REQUIRED QUALIFICATIONS

• Minimum 6 years of experience in corporate compliance, cybersecurity governance, or risk management. 

• Bachelor’s degree in Management Information Systems (MIS), Computer Science (CS), or a related field (Master’s preferred). 

• Proven success managing SOC 2, FedRAMP, or NIST 800-171 programs. 

• Deep understanding of IT and security controls across cloud, network, and endpoint environments. 

• Exceptional organizational skills with a strong ability to manage multiple projects under tight deadlines. 

• Clear and concise communicator, capable of interfacing effectively with executives, engineers, and auditors. 

• Proven negotiation, documentation, and analytical skills with acute attention to detail. 

• Self-motivated, resourceful, and adaptable in a fast-moving, high-accountability culture. 

• Excellent written communication and presentation skills. 

PREFERRED QUALIFICATIONS

• Certifications such as CISA, CISM, CISSP, CRISC, or ISO 27001 Lead Implementer/Auditor. 

• Experience with FedRAMP Moderate or High Baseline and working knowledge of SSPs, POA&Ms, and continuous monitoring. 

• Familiarity with cloud platforms (Azure, AWS, GCP) and their compliance ecosystems. 

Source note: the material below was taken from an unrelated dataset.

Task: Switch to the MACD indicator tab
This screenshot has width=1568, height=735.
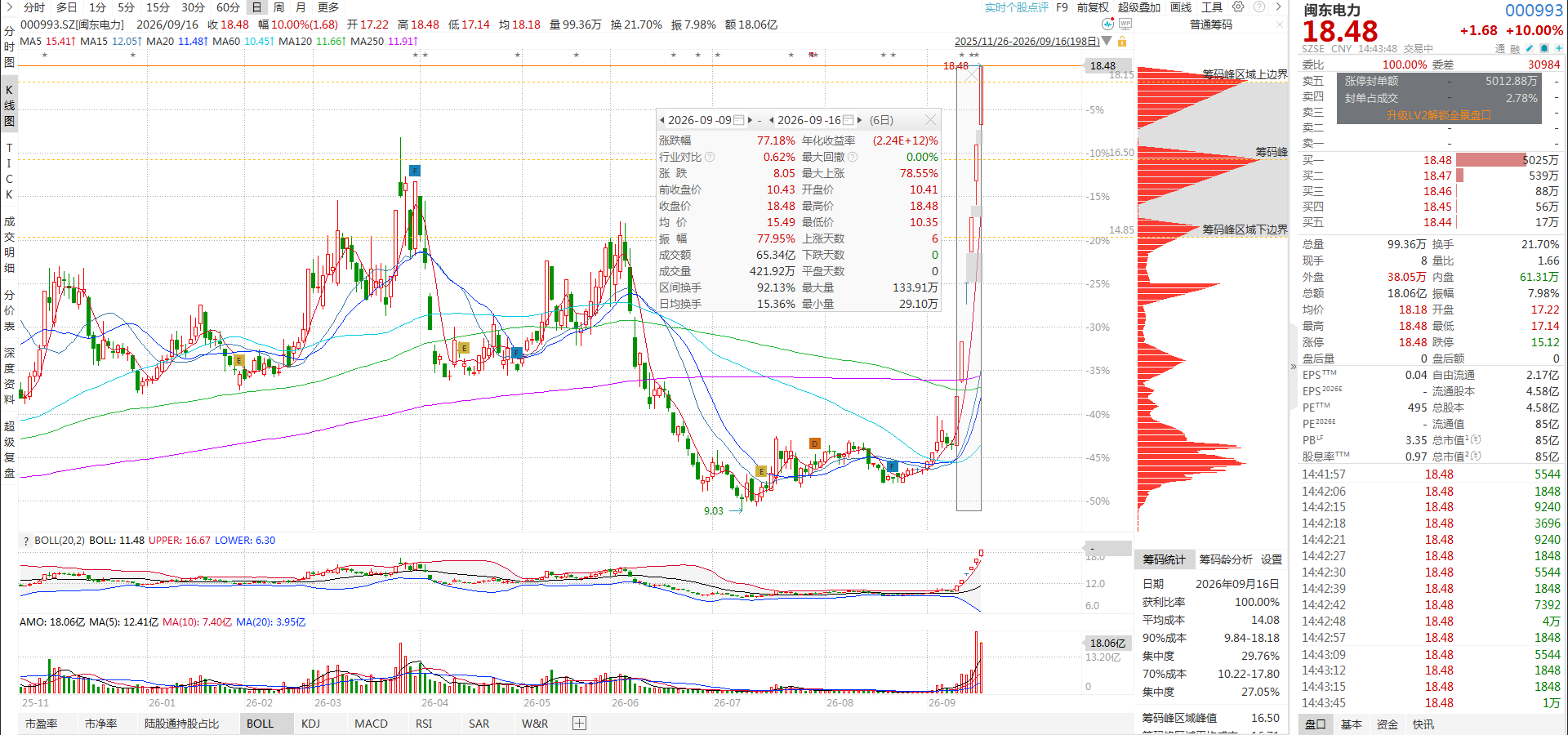Action: 371,724
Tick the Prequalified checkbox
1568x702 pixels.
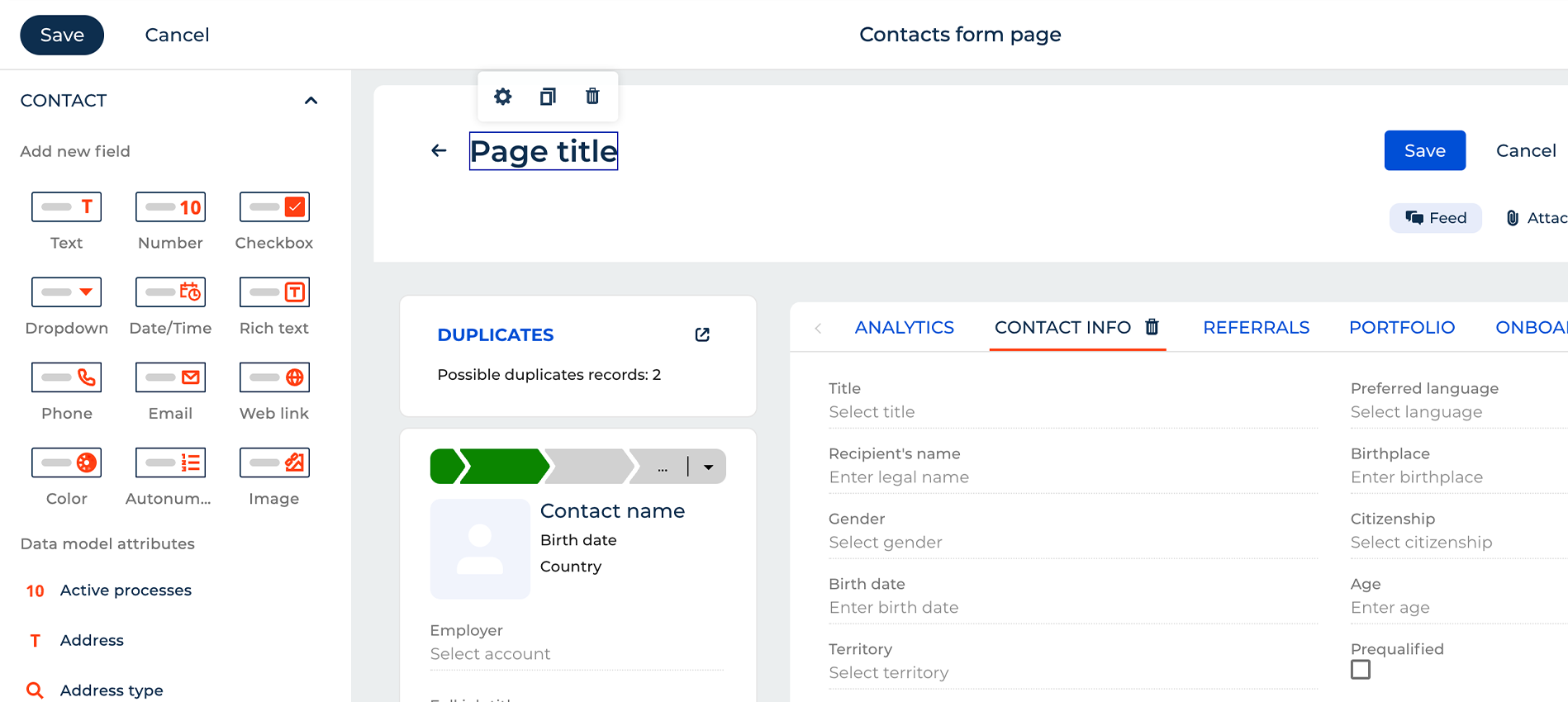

• Prior experience working in a cybersecurity, SaaS, or technology company. 

• Demonstrated ability to translate technical security requirements into actionable compliance controls. 

TEAM FIT

At ThreatLocker®, we move fast and expect our compliance leaders to balance regulatory precision with practical execution. The ideal candidate thrives in a high-growth environment where ownership, accountability, and collaboration are key. 

WORKING CONDITIONS

The duties described below are representative of those encountered while performing the essential functions of this position. If necessary, reasonable accommodation may be requested and will be evaluated for its relationship to the essential functions that must be performed.

• Job will generally be performed in an office environment but may require travel to visit company offices and/or property locations.
• While performing duties of this job, would occasionally require to stand, walk, sit, reach with hands and arms, climb or balance, stoop or kneel, talk and hear, and use fingers and hands to feel objects and tools.
• Must occasionally lift and/or move up to 25 pounds.
• Specific vision abilities required include close vision, distance vision, depth perceptions, and the ability to adjust focus

A background check and drug/substance screening are required after a conditional offer. Employment will proceed only upon receiving clear results from both.

ThreatLocker also conducts randomized drug and substance testing approximately every 60 days, in line with the same screening standards.